Note: Using our CLI to install the layer is not all that is required to fully instrument Java, .NET, and Go functions since the Extension layer added is only for sending us the invocation telemetry and does not contain an agent (only Node.js and Python layers contain agents).

Typical Things New Relic Support Will Ask About

Issue

State the issue as clearly as possible. Please include as much detail as possible including what troubleshooting steps you have already tried (and the results) as well as addressing the information in the unknowns section below.

Unknowns

  • Whether this is a new endeavor or an existing Lambda that was working before.
  • Whether there are any error messages in CloudWatch, CloudFormation, or the function’s invocation details.
  • The name of the integration at: New Relic One -> Infrastructure -> AWS
  • How the integration was initially set up.
  • Confirm that the AWS account, integration role, and AWS region are all correct.
  • The name, language, and runtime version of the function.
  • The memory limit and timeout value for the function.
  • How invocation telemetry is being shipped, i.e. The legacy CloudWatch path or the New Relic Lambda Extension.
  • The version of the layer added to the function, and if the newrelic-log-ingestion function is being used with the legacy CloudWatch path, the version of that function.
  • How the handlers have been set up.
  • Environment variables that are set on the function.
  • The process for deploying and invoking the function.
  • Does it show as “instrumented” in the New Relic One Entity Explorer?
  • Whether the dependency tree is missing any dependencies (especially for .NET and Java functions).
  • Whether the function has the needed execution role and secretsmanager policy applied.

Export SAM Config

The SAM config file can highlight issues with runtime config, missing environment variables, incorrect values, versions, etc.

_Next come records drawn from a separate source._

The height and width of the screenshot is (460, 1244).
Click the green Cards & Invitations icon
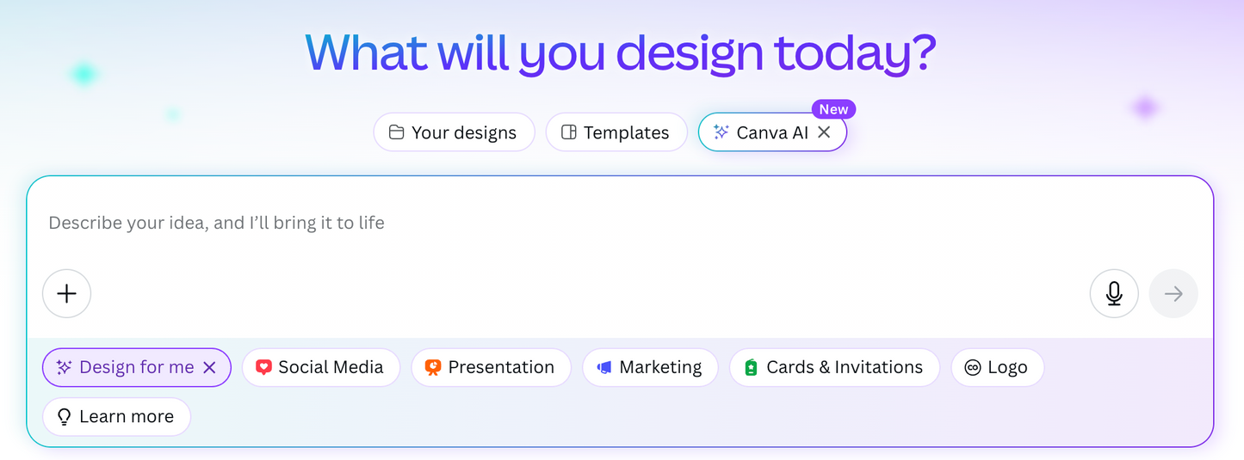click(751, 367)
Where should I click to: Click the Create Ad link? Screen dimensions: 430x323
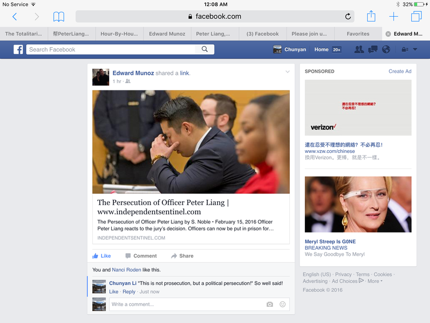(400, 71)
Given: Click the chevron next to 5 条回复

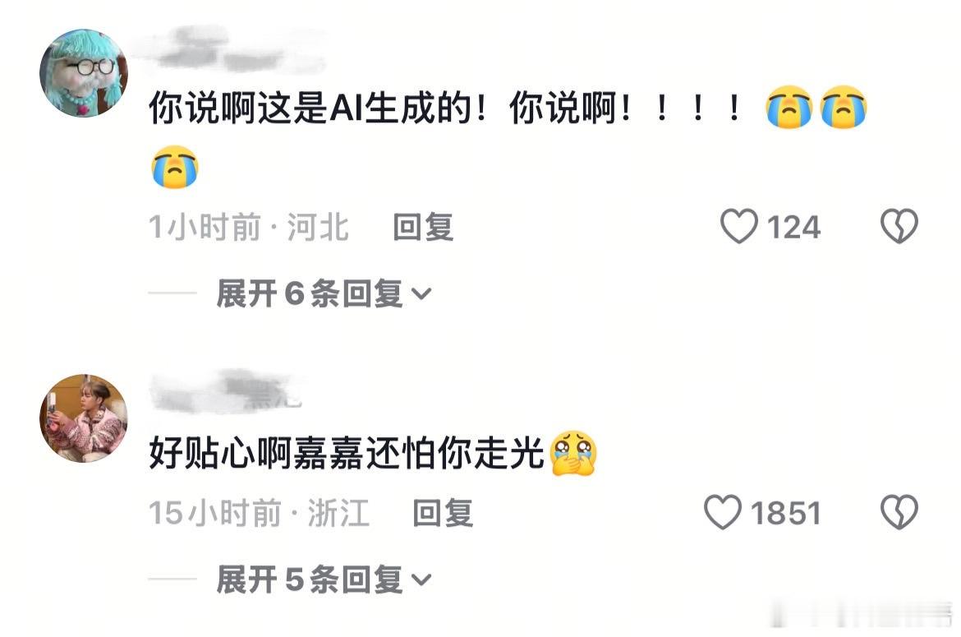Looking at the screenshot, I should [421, 579].

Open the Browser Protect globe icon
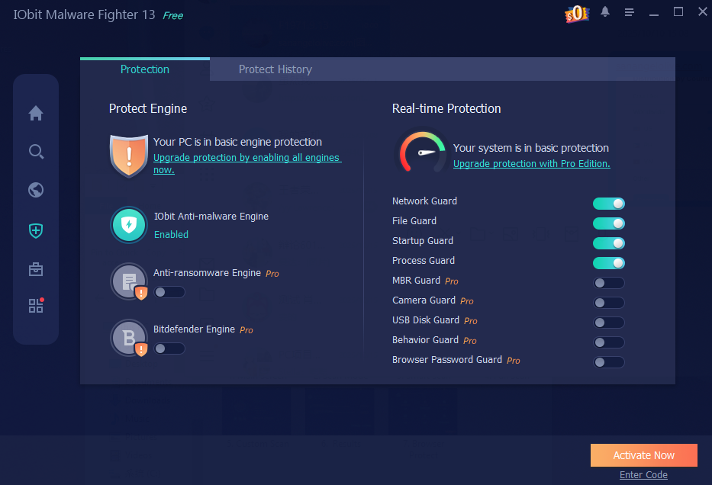pos(36,190)
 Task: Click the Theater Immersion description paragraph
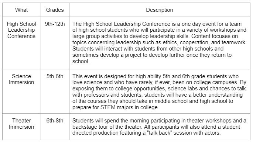[x=159, y=127]
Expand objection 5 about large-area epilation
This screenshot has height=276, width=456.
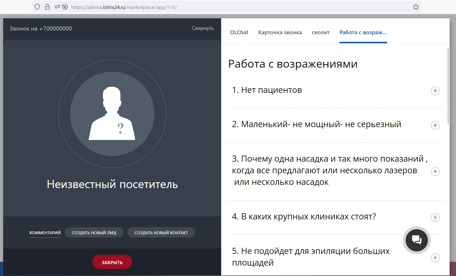(x=435, y=258)
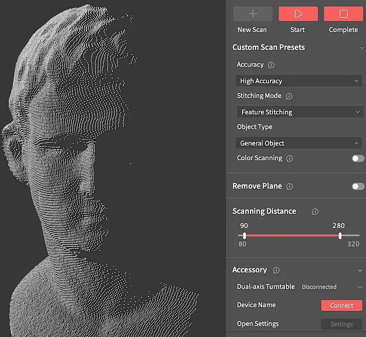
Task: Click the Remove Plane info icon
Action: coord(290,186)
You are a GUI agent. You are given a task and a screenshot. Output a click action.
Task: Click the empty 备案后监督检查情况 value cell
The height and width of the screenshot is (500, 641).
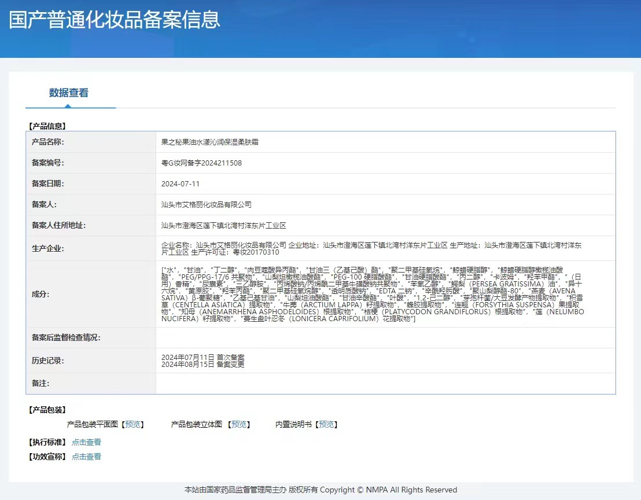[x=385, y=337]
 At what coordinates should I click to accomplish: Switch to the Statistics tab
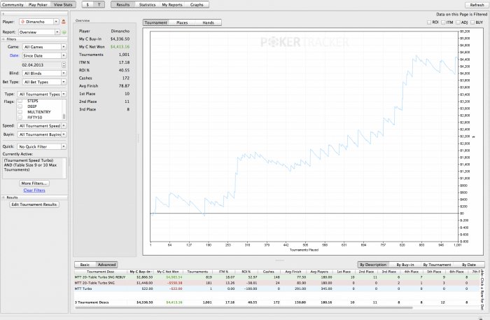pos(147,4)
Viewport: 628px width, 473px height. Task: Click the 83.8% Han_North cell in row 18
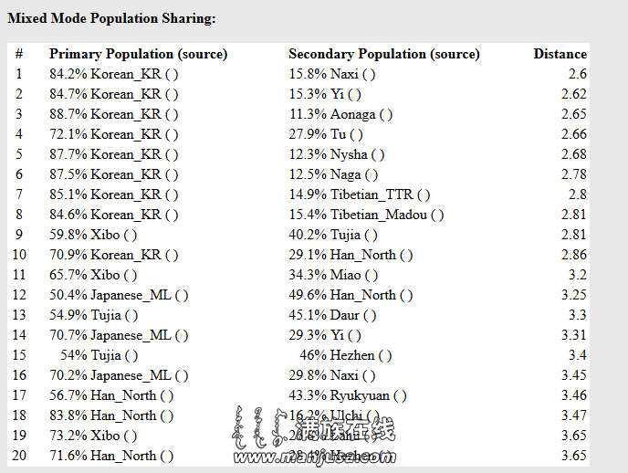tap(111, 415)
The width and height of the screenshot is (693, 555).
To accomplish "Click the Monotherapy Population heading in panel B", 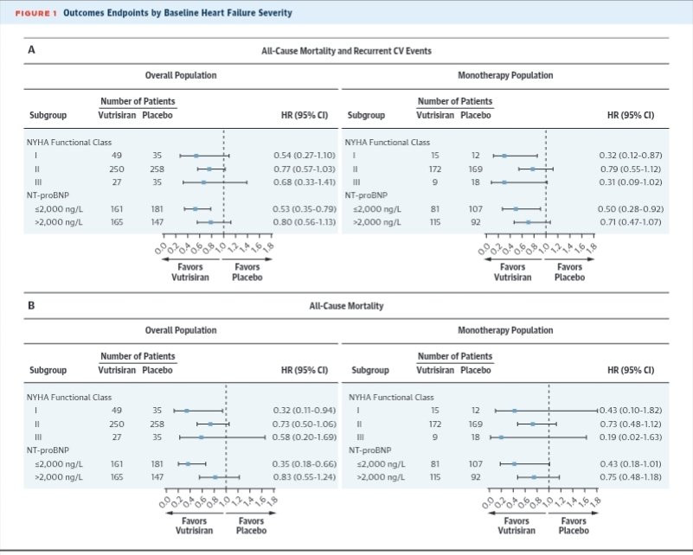I will click(x=505, y=330).
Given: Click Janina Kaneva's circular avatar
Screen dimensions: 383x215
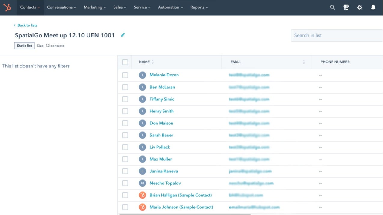Looking at the screenshot, I should [x=142, y=171].
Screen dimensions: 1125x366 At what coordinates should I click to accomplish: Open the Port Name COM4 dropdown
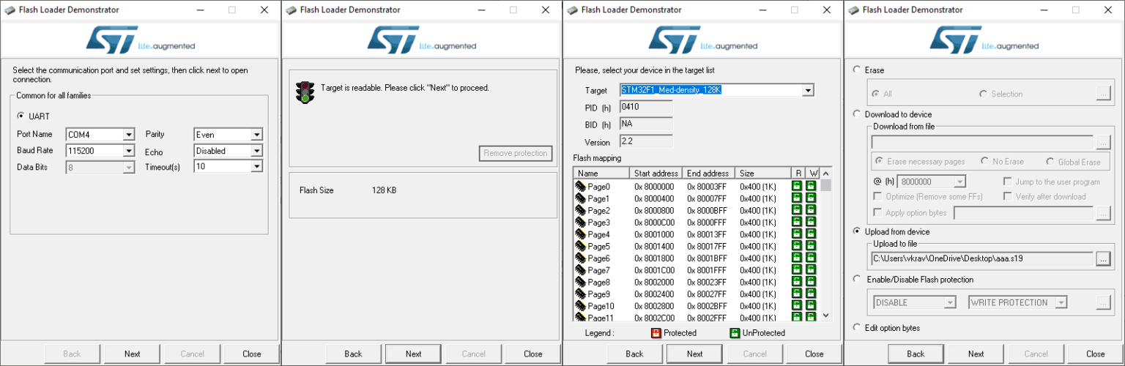click(129, 135)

  1. Navigate to your Lambda function in the AWS Console.
  2. In the top-right, click the Actions dropdown, select “Export function”.
  3. Click “Download AWS SAM file”.
  4. Attach the yaml file to the ticket.
  5. Repeat for the newrelic-log-ingestion function if you have one.

Extension debug logs

It’s good to check what the Extension is doing in detail.

NEW_RELIC_LAMBDA_EXTENSION_ENABLED: true
NEW_RELIC_EXTENSION_LOG_LEVEL: DEBUG
NEW_RELIC_EXTENSION_SEND_FUNCTION_LOGS: true

Export CloudWatch Logs

It is useful to collect CloudWatch logs for both the function’s invocation and the newrelic-log-ingestion function if being used. The function can typically be configured to output details on what is being instrumented, how the invocation is working, and the status of the request to send logs and payloads to New Relic.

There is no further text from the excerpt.